HSTs - (half square triangles) the easiest way - Tube quilting method

Certainly a lot has changed since I made THIS HST quilt and wrote MY FIRST "quilt" TUTORIAL, but in this past decade (how that happened­čś▒) I definitely learnt a lot and I am so proud of the whole learning curve and process that led me to being more confidential with quilts and quilting.

I can't stop laughing at fact that I did use my serger for complete piecing process of my first two quilts and that I didn't even know what dog ears were and why they should be trimmed, but these quilts are still "alive" and cherished and sincerely sometimes I am even challenged to use serger again for some piecing aspects ­čść (hopefully the quilt police isn't reading this).

One thing is sure-HSTs are still my favorite quilt unit. They are versatile, fun and easy to make and they give beautiful results. 

But, back to process and learning-I made so many quilts in these last 10 years, since I made the first one and I used so many different techniques when making HSTs.

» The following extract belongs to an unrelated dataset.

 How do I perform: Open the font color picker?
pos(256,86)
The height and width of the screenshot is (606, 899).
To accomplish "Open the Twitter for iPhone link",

From traditional "2 at a time" to more modern "4 or 8 at a time" to triangles on a roll, I realized that tube quilting method is the best one for me:

1- because it saves time and fabric

2- it's precise

3- it's trimming free! (while in all other methods, you need to square and trim precisely the HST, which can be a long and exhausting process, here you get a perfect, ready to go unit...minus the dog ears)

The only tricky part of this technique can be edges that are cut on bias. That means that they tend to stretch a bit, if manipulated, but I tested that too (you can see it in the following video-the difference between HSTs done with fabrics cut on grain VS those cut on bias) and I came to a conclusion that I still prefer the traditional, on grain cutting, than cutting on bias, even because for me this "negative aspect" can immediately become a positive one, in case you need that bit of stretch for aligning your HSTs in rows, if you know what I mean ;)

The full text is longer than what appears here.